• [Exercise details]: Can you render the entries below as a Markdown table with the columns Row and Line, one numbered row per line and blank lines left out?

── Data supplied ──

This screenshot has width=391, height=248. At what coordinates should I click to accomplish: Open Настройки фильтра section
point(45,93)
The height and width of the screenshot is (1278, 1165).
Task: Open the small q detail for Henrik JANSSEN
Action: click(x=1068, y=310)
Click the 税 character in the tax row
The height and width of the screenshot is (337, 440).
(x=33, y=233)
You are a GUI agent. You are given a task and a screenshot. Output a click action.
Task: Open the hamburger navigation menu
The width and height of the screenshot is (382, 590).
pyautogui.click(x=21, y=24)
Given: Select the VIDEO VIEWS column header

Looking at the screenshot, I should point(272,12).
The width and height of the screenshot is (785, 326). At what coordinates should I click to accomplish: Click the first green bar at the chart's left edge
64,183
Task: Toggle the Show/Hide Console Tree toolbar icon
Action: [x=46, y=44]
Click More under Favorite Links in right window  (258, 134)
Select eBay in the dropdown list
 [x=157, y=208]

───

• [Correct answer]:
| Row | Line |
|---|---|
| 1 | This screenshot has width=391, height=248. At what coordinates should I click to accomplish: Open Настройки фильтра section |
| 2 | point(45,93) |
| 3 | The height and width of the screenshot is (1278, 1165). |
| 4 | Task: Open the small q detail for Henrik JANSSEN |
| 5 | Action: click(x=1068, y=310) |
| 6 | Click the 税 character in the tax row |
| 7 | The height and width of the screenshot is (337, 440). |
| 8 | (x=33, y=233) |
| 9 | You are a GUI agent. You are given a task and a screenshot. Output a click action. |
| 10 | Task: Open the hamburger navigation menu |
| 11 | The width and height of the screenshot is (382, 590). |
| 12 | pyautogui.click(x=21, y=24) |
| 13 | Given: Select the VIDEO VIEWS column header |
| 14 | Looking at the screenshot, I should point(272,12). |
| 15 | The width and height of the screenshot is (785, 326). At what coordinates should I click to accomplish: Click the first green bar at the chart's left edge |
| 16 | 64,183 |
| 17 | Task: Toggle the Show/Hide Console Tree toolbar icon |
| 18 | Action: [x=46, y=44] |
| 19 | Click More under Favorite Links in right window  (258, 134) |
| 20 | Select eBay in the dropdown list |
| 21 |  [x=157, y=208] |